_EXERCISE DESCRIPTION_
Only the final stretch of the data is wanted: reproduce the line containing "Task: Click the text" and each line after it, exactly.
RECORDS FOR THIS EXERCISE below:
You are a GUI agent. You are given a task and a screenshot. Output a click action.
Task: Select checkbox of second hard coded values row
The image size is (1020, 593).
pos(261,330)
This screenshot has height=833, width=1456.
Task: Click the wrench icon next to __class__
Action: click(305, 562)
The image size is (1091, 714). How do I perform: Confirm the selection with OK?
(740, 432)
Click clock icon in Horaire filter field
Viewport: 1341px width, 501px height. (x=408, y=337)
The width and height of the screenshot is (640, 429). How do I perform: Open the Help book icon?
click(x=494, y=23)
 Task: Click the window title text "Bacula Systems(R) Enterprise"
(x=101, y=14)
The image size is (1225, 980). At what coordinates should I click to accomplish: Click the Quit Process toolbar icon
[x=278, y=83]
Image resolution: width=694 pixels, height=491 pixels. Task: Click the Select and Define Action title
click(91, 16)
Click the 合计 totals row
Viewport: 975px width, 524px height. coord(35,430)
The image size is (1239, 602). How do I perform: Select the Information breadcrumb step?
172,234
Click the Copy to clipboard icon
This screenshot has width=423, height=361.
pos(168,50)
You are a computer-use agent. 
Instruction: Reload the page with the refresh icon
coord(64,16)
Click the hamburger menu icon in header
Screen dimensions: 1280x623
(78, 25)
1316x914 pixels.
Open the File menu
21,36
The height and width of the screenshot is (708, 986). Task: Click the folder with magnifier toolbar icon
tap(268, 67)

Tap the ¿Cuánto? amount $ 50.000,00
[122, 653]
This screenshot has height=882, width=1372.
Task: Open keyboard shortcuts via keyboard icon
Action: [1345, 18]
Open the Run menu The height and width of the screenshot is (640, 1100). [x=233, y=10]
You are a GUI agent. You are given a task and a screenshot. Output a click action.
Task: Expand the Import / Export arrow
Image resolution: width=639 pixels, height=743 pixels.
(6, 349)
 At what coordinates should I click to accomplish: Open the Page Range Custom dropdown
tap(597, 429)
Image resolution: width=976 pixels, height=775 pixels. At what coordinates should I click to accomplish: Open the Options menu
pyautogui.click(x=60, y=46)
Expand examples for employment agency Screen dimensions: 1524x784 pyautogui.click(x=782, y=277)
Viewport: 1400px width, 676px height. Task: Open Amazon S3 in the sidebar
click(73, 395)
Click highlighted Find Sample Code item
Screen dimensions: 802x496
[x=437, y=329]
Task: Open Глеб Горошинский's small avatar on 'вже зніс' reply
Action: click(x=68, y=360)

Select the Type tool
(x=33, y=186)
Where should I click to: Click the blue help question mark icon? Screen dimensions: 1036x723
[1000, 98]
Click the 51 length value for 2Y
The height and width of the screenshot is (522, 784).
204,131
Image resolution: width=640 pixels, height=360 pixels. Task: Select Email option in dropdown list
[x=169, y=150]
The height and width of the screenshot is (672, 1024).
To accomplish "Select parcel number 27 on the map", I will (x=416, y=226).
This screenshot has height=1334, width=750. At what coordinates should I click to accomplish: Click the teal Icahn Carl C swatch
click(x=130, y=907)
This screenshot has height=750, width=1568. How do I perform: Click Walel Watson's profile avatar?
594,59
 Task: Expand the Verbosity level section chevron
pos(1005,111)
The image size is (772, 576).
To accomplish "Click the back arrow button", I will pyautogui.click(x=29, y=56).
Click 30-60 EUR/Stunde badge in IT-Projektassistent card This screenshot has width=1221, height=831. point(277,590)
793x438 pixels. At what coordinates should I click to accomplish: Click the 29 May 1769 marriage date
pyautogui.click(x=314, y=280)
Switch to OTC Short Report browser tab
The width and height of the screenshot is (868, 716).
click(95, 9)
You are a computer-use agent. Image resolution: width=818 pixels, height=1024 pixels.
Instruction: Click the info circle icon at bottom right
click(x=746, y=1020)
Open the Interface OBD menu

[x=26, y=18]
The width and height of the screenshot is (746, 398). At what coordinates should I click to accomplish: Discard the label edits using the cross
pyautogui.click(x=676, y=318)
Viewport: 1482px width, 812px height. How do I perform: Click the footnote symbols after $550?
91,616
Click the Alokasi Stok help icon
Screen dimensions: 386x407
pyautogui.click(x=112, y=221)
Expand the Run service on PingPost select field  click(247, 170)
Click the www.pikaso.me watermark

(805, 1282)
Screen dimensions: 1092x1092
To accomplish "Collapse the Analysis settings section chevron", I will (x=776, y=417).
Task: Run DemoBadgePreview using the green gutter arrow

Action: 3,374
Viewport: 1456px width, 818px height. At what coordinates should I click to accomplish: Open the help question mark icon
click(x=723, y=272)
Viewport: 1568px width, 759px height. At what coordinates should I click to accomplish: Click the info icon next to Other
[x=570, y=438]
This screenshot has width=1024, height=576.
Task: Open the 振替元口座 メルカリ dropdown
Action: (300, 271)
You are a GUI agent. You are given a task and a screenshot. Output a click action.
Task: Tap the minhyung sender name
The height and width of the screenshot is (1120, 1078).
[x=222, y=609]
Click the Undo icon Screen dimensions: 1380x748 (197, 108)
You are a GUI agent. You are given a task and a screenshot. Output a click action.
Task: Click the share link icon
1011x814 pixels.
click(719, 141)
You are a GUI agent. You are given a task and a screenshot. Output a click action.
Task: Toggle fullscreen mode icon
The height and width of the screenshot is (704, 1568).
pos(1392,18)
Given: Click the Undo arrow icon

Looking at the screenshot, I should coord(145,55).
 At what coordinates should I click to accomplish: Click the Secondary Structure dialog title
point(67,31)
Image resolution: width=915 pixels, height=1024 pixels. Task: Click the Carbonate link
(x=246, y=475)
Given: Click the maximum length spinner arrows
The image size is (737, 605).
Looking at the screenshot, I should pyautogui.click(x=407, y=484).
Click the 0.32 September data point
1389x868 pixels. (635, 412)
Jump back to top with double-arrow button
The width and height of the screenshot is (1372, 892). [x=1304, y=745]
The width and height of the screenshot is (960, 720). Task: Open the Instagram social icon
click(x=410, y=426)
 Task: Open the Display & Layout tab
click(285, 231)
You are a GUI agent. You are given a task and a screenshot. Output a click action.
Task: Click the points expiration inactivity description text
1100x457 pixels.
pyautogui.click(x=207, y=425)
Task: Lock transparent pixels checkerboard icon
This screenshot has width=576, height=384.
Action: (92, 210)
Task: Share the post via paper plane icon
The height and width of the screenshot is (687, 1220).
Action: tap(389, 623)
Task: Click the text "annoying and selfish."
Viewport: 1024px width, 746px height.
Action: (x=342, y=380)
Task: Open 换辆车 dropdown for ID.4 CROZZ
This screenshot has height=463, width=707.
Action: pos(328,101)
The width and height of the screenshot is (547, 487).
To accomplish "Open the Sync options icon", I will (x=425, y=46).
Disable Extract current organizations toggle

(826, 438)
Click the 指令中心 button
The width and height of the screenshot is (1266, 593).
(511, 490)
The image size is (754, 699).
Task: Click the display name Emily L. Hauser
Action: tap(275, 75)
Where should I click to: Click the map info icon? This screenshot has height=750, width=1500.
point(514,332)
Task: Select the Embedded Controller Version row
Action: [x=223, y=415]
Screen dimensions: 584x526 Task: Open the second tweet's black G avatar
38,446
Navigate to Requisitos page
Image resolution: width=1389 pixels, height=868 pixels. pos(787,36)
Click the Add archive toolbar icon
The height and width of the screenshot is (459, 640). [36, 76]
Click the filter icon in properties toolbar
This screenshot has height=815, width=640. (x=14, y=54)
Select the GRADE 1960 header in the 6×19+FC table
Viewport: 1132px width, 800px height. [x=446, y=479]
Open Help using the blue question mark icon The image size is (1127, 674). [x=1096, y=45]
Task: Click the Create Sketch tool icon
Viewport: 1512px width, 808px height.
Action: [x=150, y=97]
End of RECORDS FOR THIS EXERCISE.
_ANSWER BELOW_
Task: Click the text "annoying and selfish."
Viewport: 1024px width, 746px height.
Action: (x=342, y=380)
Task: Open 换辆车 dropdown for ID.4 CROZZ
This screenshot has height=463, width=707.
Action: pos(328,101)
The width and height of the screenshot is (547, 487).
To accomplish "Open the Sync options icon", I will (x=425, y=46).
Disable Extract current organizations toggle

(826, 438)
Click the 指令中心 button
The width and height of the screenshot is (1266, 593).
(511, 490)
The image size is (754, 699).
Task: Click the display name Emily L. Hauser
Action: tap(275, 75)
Where should I click to: Click the map info icon? This screenshot has height=750, width=1500.
point(514,332)
Task: Select the Embedded Controller Version row
Action: [x=223, y=415]
Screen dimensions: 584x526 Task: Open the second tweet's black G avatar
38,446
Navigate to Requisitos page
Image resolution: width=1389 pixels, height=868 pixels. pos(787,36)
Click the Add archive toolbar icon
The height and width of the screenshot is (459, 640). [36, 76]
Click the filter icon in properties toolbar
This screenshot has height=815, width=640. (x=14, y=54)
Select the GRADE 1960 header in the 6×19+FC table
Viewport: 1132px width, 800px height. [x=446, y=479]
Open Help using the blue question mark icon The image size is (1127, 674). [x=1096, y=45]
Task: Click the Create Sketch tool icon
Viewport: 1512px width, 808px height.
Action: [x=150, y=97]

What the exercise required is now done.